** Start EXTRACTED RECORDS **

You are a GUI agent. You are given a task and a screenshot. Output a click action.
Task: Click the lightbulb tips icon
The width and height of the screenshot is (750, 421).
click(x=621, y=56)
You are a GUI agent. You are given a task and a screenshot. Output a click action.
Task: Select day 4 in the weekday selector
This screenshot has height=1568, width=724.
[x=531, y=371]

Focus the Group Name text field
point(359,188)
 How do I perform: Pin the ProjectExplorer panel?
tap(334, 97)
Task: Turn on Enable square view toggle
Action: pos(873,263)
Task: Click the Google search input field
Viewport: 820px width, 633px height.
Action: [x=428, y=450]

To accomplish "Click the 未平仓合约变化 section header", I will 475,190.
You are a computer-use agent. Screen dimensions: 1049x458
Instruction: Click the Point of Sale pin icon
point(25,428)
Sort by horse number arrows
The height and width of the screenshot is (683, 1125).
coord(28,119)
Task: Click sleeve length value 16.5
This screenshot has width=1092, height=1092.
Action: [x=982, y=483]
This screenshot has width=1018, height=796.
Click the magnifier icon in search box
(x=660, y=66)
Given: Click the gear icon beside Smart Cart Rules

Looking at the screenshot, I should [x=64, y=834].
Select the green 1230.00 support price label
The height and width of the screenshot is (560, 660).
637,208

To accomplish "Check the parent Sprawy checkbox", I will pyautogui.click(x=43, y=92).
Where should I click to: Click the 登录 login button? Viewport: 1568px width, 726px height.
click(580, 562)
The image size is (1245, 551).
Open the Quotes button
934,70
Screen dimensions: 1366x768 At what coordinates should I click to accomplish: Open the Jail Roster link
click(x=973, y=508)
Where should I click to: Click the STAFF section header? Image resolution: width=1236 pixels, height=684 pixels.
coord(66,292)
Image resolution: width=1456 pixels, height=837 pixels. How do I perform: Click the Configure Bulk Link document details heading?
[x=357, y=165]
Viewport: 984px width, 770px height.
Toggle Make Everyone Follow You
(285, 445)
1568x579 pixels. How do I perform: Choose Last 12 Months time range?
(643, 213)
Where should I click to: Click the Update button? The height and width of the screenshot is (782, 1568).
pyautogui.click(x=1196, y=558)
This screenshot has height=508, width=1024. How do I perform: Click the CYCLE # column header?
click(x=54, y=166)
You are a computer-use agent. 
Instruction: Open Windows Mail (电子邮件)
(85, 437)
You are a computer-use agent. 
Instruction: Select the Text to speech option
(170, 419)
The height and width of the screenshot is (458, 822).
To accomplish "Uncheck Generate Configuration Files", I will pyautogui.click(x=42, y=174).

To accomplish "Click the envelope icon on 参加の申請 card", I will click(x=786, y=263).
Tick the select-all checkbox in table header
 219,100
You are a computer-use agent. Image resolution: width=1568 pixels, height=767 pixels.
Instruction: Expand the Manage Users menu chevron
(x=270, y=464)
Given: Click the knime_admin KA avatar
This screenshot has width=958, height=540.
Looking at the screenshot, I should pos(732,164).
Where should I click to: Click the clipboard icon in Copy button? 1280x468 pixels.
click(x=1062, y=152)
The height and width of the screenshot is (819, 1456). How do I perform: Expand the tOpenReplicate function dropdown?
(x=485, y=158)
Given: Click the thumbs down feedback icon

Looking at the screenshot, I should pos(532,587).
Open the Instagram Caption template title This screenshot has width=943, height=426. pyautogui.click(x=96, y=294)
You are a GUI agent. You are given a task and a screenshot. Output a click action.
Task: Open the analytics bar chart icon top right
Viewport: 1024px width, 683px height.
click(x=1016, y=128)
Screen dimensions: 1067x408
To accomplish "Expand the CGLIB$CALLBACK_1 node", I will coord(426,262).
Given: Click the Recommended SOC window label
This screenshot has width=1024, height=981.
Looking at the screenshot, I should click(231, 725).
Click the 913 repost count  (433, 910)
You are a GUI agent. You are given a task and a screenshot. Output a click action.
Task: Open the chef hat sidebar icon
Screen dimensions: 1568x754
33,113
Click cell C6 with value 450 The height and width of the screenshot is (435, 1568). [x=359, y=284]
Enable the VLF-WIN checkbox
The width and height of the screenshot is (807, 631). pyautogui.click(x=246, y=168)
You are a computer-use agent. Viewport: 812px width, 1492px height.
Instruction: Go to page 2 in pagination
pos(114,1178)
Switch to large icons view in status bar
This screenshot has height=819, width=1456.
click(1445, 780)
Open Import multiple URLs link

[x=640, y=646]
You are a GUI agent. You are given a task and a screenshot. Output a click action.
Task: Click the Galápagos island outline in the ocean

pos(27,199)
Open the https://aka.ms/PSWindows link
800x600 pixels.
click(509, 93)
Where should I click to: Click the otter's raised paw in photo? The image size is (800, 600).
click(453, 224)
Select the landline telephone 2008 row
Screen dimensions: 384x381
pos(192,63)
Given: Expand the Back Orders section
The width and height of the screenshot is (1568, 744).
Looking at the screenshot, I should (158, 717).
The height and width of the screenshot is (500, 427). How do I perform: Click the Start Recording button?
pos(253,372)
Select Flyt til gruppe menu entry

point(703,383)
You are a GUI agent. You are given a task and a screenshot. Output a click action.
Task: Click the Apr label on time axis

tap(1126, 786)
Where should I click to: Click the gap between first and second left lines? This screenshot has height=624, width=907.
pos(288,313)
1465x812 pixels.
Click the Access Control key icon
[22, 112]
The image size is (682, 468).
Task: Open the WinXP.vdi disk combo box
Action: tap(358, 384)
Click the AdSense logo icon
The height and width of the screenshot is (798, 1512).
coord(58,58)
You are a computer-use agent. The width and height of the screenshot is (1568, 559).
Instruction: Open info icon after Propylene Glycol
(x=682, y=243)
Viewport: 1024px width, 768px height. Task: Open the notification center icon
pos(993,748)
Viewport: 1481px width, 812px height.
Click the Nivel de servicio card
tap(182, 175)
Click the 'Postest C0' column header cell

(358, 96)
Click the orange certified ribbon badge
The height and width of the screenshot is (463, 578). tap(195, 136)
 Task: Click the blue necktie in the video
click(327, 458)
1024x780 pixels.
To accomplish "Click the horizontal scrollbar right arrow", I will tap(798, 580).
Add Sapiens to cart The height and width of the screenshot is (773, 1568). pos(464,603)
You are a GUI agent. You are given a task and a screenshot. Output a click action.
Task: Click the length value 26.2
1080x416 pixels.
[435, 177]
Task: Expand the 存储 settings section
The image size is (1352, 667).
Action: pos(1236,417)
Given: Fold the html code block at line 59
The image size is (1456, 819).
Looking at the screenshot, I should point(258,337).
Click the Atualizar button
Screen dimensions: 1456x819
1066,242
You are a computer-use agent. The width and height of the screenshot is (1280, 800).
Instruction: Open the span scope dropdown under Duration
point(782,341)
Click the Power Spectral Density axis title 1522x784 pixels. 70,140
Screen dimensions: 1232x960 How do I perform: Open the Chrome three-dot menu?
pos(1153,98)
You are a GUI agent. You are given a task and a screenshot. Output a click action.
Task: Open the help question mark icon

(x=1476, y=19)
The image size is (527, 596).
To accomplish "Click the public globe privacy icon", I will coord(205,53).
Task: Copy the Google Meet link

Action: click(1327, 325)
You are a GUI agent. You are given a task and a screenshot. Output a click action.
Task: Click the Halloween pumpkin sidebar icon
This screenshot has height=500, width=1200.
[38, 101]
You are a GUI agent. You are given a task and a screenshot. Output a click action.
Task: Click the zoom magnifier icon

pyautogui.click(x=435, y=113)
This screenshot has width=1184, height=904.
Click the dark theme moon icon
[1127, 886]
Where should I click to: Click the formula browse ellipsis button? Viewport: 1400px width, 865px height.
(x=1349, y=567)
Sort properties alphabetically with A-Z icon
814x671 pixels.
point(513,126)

** End EXTRACTED RECORDS **

= AIM =
Reproduce each line of the records above verbatim.

= OUTPUT OF THE TASK =
You are a GUI agent. You are given a task and a screenshot. Output a click action.
Task: Click the lightbulb tips icon
The width and height of the screenshot is (750, 421).
click(x=621, y=56)
You are a GUI agent. You are given a task and a screenshot. Output a click action.
Task: Select day 4 in the weekday selector
This screenshot has height=1568, width=724.
[x=531, y=371]

Focus the Group Name text field
point(359,188)
 How do I perform: Pin the ProjectExplorer panel?
tap(334, 97)
Task: Turn on Enable square view toggle
Action: pos(873,263)
Task: Click the Google search input field
Viewport: 820px width, 633px height.
Action: [x=428, y=450]

To accomplish "Click the 未平仓合约变化 section header", I will 475,190.
You are a computer-use agent. Screen dimensions: 1049x458
Instruction: Click the Point of Sale pin icon
point(25,428)
Sort by horse number arrows
The height and width of the screenshot is (683, 1125).
coord(28,119)
Task: Click sleeve length value 16.5
This screenshot has width=1092, height=1092.
Action: [x=982, y=483]
This screenshot has width=1018, height=796.
Click the magnifier icon in search box
(x=660, y=66)
Given: Click the gear icon beside Smart Cart Rules

Looking at the screenshot, I should [x=64, y=834].
Select the green 1230.00 support price label
The height and width of the screenshot is (560, 660).
637,208

To accomplish "Check the parent Sprawy checkbox", I will pyautogui.click(x=43, y=92).
Where should I click to: Click the 登录 login button? Viewport: 1568px width, 726px height.
click(580, 562)
The image size is (1245, 551).
Open the Quotes button
934,70
Screen dimensions: 1366x768 At what coordinates should I click to accomplish: Open the Jail Roster link
click(x=973, y=508)
Where should I click to: Click the STAFF section header? Image resolution: width=1236 pixels, height=684 pixels.
coord(66,292)
Image resolution: width=1456 pixels, height=837 pixels. How do I perform: Click the Configure Bulk Link document details heading?
[x=357, y=165]
Viewport: 984px width, 770px height.
Toggle Make Everyone Follow You
(285, 445)
1568x579 pixels. How do I perform: Choose Last 12 Months time range?
(643, 213)
Where should I click to: Click the Update button? The height and width of the screenshot is (782, 1568).
pyautogui.click(x=1196, y=558)
This screenshot has height=508, width=1024. How do I perform: Click the CYCLE # column header?
click(x=54, y=166)
You are a computer-use agent. 
Instruction: Open Windows Mail (电子邮件)
(85, 437)
You are a computer-use agent. 
Instruction: Select the Text to speech option
(170, 419)
The height and width of the screenshot is (458, 822).
To accomplish "Uncheck Generate Configuration Files", I will pyautogui.click(x=42, y=174).

To accomplish "Click the envelope icon on 参加の申請 card", I will click(x=786, y=263).
Tick the select-all checkbox in table header
 219,100
You are a computer-use agent. Image resolution: width=1568 pixels, height=767 pixels.
Instruction: Expand the Manage Users menu chevron
(x=270, y=464)
Given: Click the knime_admin KA avatar
This screenshot has width=958, height=540.
Looking at the screenshot, I should pos(732,164).
Where should I click to: Click the clipboard icon in Copy button? 1280x468 pixels.
click(x=1062, y=152)
The height and width of the screenshot is (819, 1456). How do I perform: Expand the tOpenReplicate function dropdown?
(x=485, y=158)
Given: Click the thumbs down feedback icon

Looking at the screenshot, I should pos(532,587).
Open the Instagram Caption template title This screenshot has width=943, height=426. pyautogui.click(x=96, y=294)
You are a GUI agent. You are given a task and a screenshot. Output a click action.
Task: Open the analytics bar chart icon top right
Viewport: 1024px width, 683px height.
click(x=1016, y=128)
Screen dimensions: 1067x408
To accomplish "Expand the CGLIB$CALLBACK_1 node", I will coord(426,262).
Given: Click the Recommended SOC window label
This screenshot has width=1024, height=981.
Looking at the screenshot, I should click(231, 725).
Click the 913 repost count  (433, 910)
You are a GUI agent. You are given a task and a screenshot. Output a click action.
Task: Open the chef hat sidebar icon
Screen dimensions: 1568x754
33,113
Click cell C6 with value 450 The height and width of the screenshot is (435, 1568). [x=359, y=284]
Enable the VLF-WIN checkbox
The width and height of the screenshot is (807, 631). pyautogui.click(x=246, y=168)
You are a computer-use agent. Viewport: 812px width, 1492px height.
Instruction: Go to page 2 in pagination
pos(114,1178)
Switch to large icons view in status bar
This screenshot has height=819, width=1456.
click(1445, 780)
Open Import multiple URLs link

[x=640, y=646]
You are a GUI agent. You are given a task and a screenshot. Output a click action.
Task: Click the Galápagos island outline in the ocean

pos(27,199)
Open the https://aka.ms/PSWindows link
800x600 pixels.
click(509, 93)
Where should I click to: Click the otter's raised paw in photo? The image size is (800, 600).
click(453, 224)
Select the landline telephone 2008 row
Screen dimensions: 384x381
pos(192,63)
Given: Expand the Back Orders section
The width and height of the screenshot is (1568, 744).
Looking at the screenshot, I should (158, 717).
The height and width of the screenshot is (500, 427). How do I perform: Click the Start Recording button?
pos(253,372)
Select Flyt til gruppe menu entry

point(703,383)
You are a GUI agent. You are given a task and a screenshot. Output a click action.
Task: Click the Apr label on time axis

tap(1126, 786)
Where should I click to: Click the gap between first and second left lines? This screenshot has height=624, width=907.
pos(288,313)
1465x812 pixels.
Click the Access Control key icon
[22, 112]
The image size is (682, 468).
Task: Open the WinXP.vdi disk combo box
Action: tap(358, 384)
Click the AdSense logo icon
The height and width of the screenshot is (798, 1512).
coord(58,58)
You are a computer-use agent. The width and height of the screenshot is (1568, 559).
Instruction: Open info icon after Propylene Glycol
(x=682, y=243)
Viewport: 1024px width, 768px height. Task: Open the notification center icon
pos(993,748)
Viewport: 1481px width, 812px height.
Click the Nivel de servicio card
tap(182, 175)
Click the 'Postest C0' column header cell

(358, 96)
Click the orange certified ribbon badge
The height and width of the screenshot is (463, 578). tap(195, 136)
 Task: Click the blue necktie in the video
click(327, 458)
1024x780 pixels.
To accomplish "Click the horizontal scrollbar right arrow", I will tap(798, 580).
Add Sapiens to cart The height and width of the screenshot is (773, 1568). pos(464,603)
You are a GUI agent. You are given a task and a screenshot. Output a click action.
Task: Click the length value 26.2
1080x416 pixels.
[435, 177]
Task: Expand the 存储 settings section
The image size is (1352, 667).
Action: pos(1236,417)
Given: Fold the html code block at line 59
The image size is (1456, 819).
Looking at the screenshot, I should point(258,337).
Click the Atualizar button
Screen dimensions: 1456x819
1066,242
You are a computer-use agent. The width and height of the screenshot is (1280, 800).
Instruction: Open the span scope dropdown under Duration
point(782,341)
Click the Power Spectral Density axis title 1522x784 pixels. 70,140
Screen dimensions: 1232x960 How do I perform: Open the Chrome three-dot menu?
pos(1153,98)
You are a GUI agent. You are given a task and a screenshot. Output a click action.
Task: Open the help question mark icon

(x=1476, y=19)
The image size is (527, 596).
To accomplish "Click the public globe privacy icon", I will coord(205,53).
Task: Copy the Google Meet link

Action: click(1327, 325)
You are a GUI agent. You are given a task and a screenshot. Output a click action.
Task: Click the Halloween pumpkin sidebar icon
This screenshot has height=500, width=1200.
[38, 101]
You are a GUI agent. You are given a task and a screenshot. Output a click action.
Task: Click the zoom magnifier icon

pyautogui.click(x=435, y=113)
This screenshot has width=1184, height=904.
Click the dark theme moon icon
[1127, 886]
Where should I click to: Click the formula browse ellipsis button? Viewport: 1400px width, 865px height.
(x=1349, y=567)
Sort properties alphabetically with A-Z icon
814x671 pixels.
point(513,126)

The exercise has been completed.